#### Aim of the task
Every line below from the one containing "Claim Now (316, 1270)" through the one containing "Sedona by Lynx 36 in. 3-Burner Built-In" must be transcribed exactly. Omit all lines outside that stretch.

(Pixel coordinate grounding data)
⁂

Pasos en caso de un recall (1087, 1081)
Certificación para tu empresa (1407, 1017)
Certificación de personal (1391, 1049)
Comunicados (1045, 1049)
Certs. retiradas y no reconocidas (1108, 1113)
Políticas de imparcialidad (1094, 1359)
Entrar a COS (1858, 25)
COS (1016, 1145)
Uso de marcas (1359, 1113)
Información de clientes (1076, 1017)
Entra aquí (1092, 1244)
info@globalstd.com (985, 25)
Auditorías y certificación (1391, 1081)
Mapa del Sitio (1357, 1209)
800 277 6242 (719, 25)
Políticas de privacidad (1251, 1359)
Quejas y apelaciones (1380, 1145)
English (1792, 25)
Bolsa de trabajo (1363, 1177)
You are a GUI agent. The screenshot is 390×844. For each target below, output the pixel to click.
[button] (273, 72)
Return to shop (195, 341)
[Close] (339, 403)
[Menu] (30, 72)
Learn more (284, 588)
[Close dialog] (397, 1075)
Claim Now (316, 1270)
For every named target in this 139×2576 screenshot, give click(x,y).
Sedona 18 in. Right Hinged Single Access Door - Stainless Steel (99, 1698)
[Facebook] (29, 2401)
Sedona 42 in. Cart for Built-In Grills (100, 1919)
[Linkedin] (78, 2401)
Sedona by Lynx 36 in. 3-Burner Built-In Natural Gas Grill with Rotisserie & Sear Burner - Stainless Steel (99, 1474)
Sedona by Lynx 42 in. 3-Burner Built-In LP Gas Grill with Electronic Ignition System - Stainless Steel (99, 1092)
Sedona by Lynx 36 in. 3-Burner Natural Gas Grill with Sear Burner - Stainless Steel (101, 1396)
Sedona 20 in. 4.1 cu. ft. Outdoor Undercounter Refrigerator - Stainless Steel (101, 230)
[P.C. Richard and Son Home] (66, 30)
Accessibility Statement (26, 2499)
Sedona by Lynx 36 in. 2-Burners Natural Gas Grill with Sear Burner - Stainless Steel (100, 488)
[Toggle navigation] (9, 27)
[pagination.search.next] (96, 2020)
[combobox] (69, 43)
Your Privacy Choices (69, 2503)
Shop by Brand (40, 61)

⁂

#### Exercise output
Claim Now (316, 1270)
For every named target in this 139×2576 screenshot, give click(x,y).
Sedona 18 in. Right Hinged Single Access Door - Stainless Steel (99, 1698)
[Facebook] (29, 2401)
Sedona 42 in. Cart for Built-In Grills (100, 1919)
[Linkedin] (78, 2401)
Sedona by Lynx 36 in. 3-Burner Built-In Natural Gas Grill with Rotisserie & Sear Burner - Stainless Steel (99, 1474)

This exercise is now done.